This company wants some of it

There’s a Covanta Holding Corp. incinerator outside Philadelphia that produces electricity from burning garbage. It also produces something else: stacks and stacks of blackened, sooty coins. Over the course of a year, those nickels, dimes and quarters add up to about $360,000. That’s seven times the average income in the Philadelphia metropolitan region, and the money is piling up as Covanta waits for the U.S. Mint to resume coin purchases under an exchange program it suspended in November.

About $61.8 million of loose change is accidentally thrown away every year in the U.S., Covanta estimates. The coins get swept off restaurant tables, mixed in with scraps when people empty their pockets, and vacuumed up from carpets or sofa cushions. The money used to end up in the dump, but as trash volume increases and open space dwindles, landfill-disposal costs are up 25 percent in the past decade. That’s created an incentive for Covanta and other companies to develop ways to sift through mountains of garbage and extract steel, iron, aluminum and copper for sale to recyclers.

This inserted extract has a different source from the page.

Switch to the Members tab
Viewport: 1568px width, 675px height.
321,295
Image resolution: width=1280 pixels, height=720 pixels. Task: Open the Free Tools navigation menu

“It’s amazing what people throw away,” said Alex Piscitelli, who manages the plant in Chester, Pennsylvania, where Covanta developed its technique to separate change from other burnt metal.

Americans toss an estimated 7.5 million tons of metal into landfills every year, including enough steel to build 90 Golden Gate Bridges and enough aluminum for 40 billion beer cans, according to Covanta. The Morristown, New Jersey-based company operates 45 waste-to-power plants in North America, China and Europe.

Covanta stepped up its efforts in 2011 to recover metals from the ashes at its power plants, spending about $70 million on powerful magnets and other equipment. Over five years, it has recovered more than 2 million tons of metal that was sold to recycling companies. That generated $61 million last year, or 3.7 percent of Covanta’s revenue. In 2017, the company plans to open a central facility to sort aluminum, copper and coins captured at plants in the Northeast and Mid-Atlantic.